If you have young children in the house, there’s a good chance you may have given more than a passing thought to the great big world of mushrooms. Wondered if the extra-colorful ones are the poisonous ones or if you can touch any of them without getting sick or if you can eat a raw one, all because an awestruck little explorer started pointing them out to you in the backyard one warm summer morning.

“They can spot them before you can,” Oxford mother of three and mushroom enthusiast Angie Getz said. “It’s a treasure hunt. It’s exploration. You’re going to see something interesting. You can pick them, take them home, then find out about them.”

For the record, it’s usually best to cook an edible foraged mushroom before consumption, and some edibles have an uber-funky taste you may not enjoy too much. Some have a bitter taste.

Yes, you can touch any mushroom on the planet without any unpleasant sideeffects, and you can lick them, too, though not everyone recommends this.

But do not use taste or color to try to identify a poisonous mushroom. Instead, nail down a species and then research details. “There are no shortcuts,” said Dr. Jason Hoeksema, a biology professor at the University of Mississippi who does extensive mushroom research.

A Hoeksema community lecture on mushrooms wound up hooking Getz on the foraging process and awakening her to a burgeoning part of this state’s biodiversity that tends to get ignored.

“He talked about how we live in this great pocket where we have this incredible diversity of mushrooms,” Getz, a Mississippi State University biology graduate, said. “I’d never thought about it.”

Hoeksema will give a community lecture on mushrooms at 10 a.m. Saturday, June 17 at the Lee Tartt Nature Preserve in Grenada. Cost is $20 per person. For details, visit friends-of-cs.org/events.

Mushrooms seem to make most passersby think of one of two things: A pizza topping that some people detest, or a drug that may give you a multicolored vision of a reincarnated John Lennon floating in the sky on a bed of diamond-shaped clouds.

But there is much more to mushrooms.

“Mushrooms have superpowers,” Hoeksema said. “Their enzymes and other chemicals allow them to impact the world in many important ways, helping plants grow, decomposing waste to create nutrients, and providing nutritious food for humans.”

Ready

mushroom facts: fun

Mushrooms are neither plants or animals but fungi, a huge group of organisms that includes rust, yeast and molds. Dr. Egon Spengler on “Ghostbusters” (played by Harold Ramis) collected “spores, molds and fungus,” remember?

More than 550 species of mushrooms have been collected in north Mississippi in the last 10 years. Around the world, more than 14,000 species have been identified, and close to 1 million species are thought to exist.

A mushroom is the smaller, fruiting part of a much larger living organism. One such weblike structure located underground in Oregon is 2.4 miles long and may be the largest living organism on Earth. A similar one lives underground in Michigan.

Mushrooms repopulate via spores. Common flies, for example, transport the spores of the garbage-scented Stinkhorn mushrooms from place to place.

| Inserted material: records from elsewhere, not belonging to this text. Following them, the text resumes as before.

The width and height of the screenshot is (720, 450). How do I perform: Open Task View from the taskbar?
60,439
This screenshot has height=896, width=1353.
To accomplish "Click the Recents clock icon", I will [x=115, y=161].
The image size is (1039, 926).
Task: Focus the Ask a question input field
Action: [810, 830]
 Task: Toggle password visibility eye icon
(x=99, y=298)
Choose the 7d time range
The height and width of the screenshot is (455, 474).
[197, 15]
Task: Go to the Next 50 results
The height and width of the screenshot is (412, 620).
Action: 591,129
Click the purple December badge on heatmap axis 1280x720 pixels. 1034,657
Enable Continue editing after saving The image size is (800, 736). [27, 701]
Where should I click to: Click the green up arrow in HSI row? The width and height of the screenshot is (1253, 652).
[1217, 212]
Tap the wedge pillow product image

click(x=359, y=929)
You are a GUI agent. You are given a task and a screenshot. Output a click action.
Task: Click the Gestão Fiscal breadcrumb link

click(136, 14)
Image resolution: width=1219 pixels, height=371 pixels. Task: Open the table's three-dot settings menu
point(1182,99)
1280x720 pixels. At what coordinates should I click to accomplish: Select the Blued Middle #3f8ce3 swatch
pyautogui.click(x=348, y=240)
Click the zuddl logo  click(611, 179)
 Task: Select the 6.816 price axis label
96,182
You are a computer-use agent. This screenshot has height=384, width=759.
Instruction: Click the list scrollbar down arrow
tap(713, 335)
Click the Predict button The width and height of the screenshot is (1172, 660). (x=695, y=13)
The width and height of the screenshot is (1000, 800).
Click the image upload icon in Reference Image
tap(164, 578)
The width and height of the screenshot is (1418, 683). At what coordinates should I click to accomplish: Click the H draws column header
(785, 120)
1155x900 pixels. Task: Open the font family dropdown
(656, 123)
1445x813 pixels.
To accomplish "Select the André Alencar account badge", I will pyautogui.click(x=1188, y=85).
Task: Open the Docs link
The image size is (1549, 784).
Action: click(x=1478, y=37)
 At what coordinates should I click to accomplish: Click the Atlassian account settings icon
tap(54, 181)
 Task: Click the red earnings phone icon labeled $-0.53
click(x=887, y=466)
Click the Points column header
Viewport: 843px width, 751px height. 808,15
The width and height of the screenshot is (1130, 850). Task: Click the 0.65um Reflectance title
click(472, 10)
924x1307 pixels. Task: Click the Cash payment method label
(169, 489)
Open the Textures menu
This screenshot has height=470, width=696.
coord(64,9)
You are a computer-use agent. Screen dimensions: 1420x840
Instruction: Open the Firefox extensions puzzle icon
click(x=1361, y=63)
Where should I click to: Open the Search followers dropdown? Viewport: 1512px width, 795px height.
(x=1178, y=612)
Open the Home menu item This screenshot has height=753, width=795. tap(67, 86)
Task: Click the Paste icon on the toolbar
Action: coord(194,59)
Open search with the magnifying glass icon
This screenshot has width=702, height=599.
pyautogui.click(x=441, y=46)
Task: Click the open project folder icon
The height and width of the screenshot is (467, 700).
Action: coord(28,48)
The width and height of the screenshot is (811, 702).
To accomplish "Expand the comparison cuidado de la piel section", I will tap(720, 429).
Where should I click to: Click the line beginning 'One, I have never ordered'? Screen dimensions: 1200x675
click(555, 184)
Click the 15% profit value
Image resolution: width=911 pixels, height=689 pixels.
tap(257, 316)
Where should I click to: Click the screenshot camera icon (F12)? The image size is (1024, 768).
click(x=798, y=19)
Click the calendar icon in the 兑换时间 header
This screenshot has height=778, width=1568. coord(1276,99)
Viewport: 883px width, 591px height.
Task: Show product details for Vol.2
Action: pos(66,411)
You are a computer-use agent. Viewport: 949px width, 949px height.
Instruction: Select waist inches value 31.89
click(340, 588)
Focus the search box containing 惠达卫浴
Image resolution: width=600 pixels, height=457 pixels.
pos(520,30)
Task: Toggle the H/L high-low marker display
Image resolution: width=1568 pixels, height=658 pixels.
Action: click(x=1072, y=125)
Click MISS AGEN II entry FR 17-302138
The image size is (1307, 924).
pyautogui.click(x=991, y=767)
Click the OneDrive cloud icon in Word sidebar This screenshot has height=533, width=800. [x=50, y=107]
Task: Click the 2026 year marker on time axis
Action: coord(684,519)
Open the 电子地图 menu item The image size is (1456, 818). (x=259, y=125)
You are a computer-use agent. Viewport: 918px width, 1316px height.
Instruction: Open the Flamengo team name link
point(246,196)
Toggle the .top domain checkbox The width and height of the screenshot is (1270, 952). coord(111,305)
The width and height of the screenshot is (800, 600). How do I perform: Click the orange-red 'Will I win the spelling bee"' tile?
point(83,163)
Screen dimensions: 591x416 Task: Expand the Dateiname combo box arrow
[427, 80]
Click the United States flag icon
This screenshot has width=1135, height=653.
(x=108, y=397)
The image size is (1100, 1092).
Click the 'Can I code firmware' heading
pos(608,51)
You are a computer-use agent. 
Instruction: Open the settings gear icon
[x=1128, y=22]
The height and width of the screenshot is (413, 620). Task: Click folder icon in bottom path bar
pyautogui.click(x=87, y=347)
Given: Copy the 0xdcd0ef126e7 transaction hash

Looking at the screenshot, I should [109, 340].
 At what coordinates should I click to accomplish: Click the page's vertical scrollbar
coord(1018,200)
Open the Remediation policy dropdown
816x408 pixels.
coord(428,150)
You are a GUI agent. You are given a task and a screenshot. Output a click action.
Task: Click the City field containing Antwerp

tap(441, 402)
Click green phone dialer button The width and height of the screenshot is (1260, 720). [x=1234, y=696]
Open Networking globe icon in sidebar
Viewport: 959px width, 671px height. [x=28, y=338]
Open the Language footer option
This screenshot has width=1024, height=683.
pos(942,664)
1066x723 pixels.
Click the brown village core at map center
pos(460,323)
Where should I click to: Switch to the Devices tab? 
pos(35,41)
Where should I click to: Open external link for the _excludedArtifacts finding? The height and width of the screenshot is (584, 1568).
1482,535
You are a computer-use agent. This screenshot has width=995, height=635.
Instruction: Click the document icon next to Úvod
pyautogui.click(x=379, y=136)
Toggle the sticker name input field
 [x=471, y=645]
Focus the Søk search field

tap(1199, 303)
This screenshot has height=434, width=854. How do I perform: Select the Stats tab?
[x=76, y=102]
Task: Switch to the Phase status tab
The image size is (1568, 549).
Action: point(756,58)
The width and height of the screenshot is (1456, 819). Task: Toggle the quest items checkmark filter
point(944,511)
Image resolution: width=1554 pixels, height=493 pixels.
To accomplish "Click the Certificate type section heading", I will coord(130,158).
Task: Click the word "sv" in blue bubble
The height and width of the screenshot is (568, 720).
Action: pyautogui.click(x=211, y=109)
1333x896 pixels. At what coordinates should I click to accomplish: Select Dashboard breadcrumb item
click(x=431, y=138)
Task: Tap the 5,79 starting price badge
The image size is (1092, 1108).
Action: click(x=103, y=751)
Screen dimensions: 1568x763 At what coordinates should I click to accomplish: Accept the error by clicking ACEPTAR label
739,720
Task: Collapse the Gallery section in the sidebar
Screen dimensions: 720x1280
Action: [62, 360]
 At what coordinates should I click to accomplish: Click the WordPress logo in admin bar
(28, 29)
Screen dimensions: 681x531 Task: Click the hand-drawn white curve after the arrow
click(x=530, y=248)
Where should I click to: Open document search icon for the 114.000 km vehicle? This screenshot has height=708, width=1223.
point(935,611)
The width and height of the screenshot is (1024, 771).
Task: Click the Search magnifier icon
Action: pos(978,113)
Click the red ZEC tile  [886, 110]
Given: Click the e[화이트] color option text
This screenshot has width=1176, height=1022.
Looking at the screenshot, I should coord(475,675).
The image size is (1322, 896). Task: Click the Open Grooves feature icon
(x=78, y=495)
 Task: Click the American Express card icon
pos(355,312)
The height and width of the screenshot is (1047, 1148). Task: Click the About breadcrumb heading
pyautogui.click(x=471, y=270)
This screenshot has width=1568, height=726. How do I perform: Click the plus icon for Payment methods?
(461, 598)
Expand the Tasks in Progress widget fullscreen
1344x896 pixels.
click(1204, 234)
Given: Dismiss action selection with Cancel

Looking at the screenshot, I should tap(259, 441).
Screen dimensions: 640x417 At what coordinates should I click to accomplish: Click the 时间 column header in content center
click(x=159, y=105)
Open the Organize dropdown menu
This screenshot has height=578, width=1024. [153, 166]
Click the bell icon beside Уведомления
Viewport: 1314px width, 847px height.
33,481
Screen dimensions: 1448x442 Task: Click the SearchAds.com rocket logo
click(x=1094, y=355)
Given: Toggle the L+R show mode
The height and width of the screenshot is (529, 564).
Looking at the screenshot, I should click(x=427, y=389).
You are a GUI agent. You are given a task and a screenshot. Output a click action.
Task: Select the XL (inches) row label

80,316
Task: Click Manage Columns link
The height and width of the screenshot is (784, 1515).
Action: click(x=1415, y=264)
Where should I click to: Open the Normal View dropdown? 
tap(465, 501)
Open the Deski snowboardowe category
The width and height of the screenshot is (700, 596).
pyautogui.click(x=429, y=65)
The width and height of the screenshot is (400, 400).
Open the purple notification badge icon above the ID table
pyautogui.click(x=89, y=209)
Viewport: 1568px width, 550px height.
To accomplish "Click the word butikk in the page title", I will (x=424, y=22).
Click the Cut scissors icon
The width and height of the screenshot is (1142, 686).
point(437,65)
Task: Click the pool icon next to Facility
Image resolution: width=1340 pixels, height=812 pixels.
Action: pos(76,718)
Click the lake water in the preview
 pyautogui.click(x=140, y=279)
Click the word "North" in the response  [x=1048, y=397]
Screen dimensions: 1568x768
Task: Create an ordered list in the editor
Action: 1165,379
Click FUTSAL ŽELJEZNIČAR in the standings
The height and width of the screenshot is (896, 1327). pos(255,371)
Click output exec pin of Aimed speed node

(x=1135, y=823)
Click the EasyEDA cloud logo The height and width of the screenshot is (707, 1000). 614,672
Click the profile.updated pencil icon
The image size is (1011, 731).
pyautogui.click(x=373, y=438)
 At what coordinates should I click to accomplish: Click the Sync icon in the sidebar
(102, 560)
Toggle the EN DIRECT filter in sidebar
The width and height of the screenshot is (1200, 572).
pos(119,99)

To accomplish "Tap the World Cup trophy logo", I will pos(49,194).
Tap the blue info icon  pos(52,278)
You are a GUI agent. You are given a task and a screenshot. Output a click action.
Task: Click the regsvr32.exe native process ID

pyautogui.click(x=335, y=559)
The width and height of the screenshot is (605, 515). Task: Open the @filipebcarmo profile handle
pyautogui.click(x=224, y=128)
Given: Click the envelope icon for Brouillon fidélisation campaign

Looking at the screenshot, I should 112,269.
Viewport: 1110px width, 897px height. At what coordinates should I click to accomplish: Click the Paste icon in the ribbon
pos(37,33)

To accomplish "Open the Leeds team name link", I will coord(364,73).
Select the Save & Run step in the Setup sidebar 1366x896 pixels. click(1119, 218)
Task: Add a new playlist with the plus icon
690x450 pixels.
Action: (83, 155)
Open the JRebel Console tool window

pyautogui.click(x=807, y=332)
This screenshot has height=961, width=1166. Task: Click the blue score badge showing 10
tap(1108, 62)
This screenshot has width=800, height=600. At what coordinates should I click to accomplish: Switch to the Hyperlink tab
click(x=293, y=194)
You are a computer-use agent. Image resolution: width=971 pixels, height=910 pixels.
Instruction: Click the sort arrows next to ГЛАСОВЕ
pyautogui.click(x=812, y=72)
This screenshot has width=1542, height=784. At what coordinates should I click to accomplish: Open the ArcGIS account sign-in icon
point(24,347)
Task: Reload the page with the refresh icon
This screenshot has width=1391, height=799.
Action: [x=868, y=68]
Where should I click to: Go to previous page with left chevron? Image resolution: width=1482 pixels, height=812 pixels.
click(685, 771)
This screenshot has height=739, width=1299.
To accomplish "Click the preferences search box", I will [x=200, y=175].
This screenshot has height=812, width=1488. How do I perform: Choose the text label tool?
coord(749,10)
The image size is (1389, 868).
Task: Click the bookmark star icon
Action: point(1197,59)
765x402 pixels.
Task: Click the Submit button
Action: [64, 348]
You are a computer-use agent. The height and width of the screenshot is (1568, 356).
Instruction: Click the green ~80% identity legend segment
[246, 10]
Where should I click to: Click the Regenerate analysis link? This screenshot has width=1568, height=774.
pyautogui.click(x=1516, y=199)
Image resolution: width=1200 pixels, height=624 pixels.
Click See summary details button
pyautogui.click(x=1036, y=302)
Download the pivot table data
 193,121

There are current edible species that grow to the size of large umbrellas.

With proper dosage and supervision, some psychoactive mushrooms that contain nonaddictive chemicals like Psilocybin show medical promise.

Some mushrooms grow on the ground, others on trees.

Or with your family? Try the Facebook group Mushrooms of Mississippi. And keep an eye out during the steamiest summer days. You’ll think it’s a mushroom invasion.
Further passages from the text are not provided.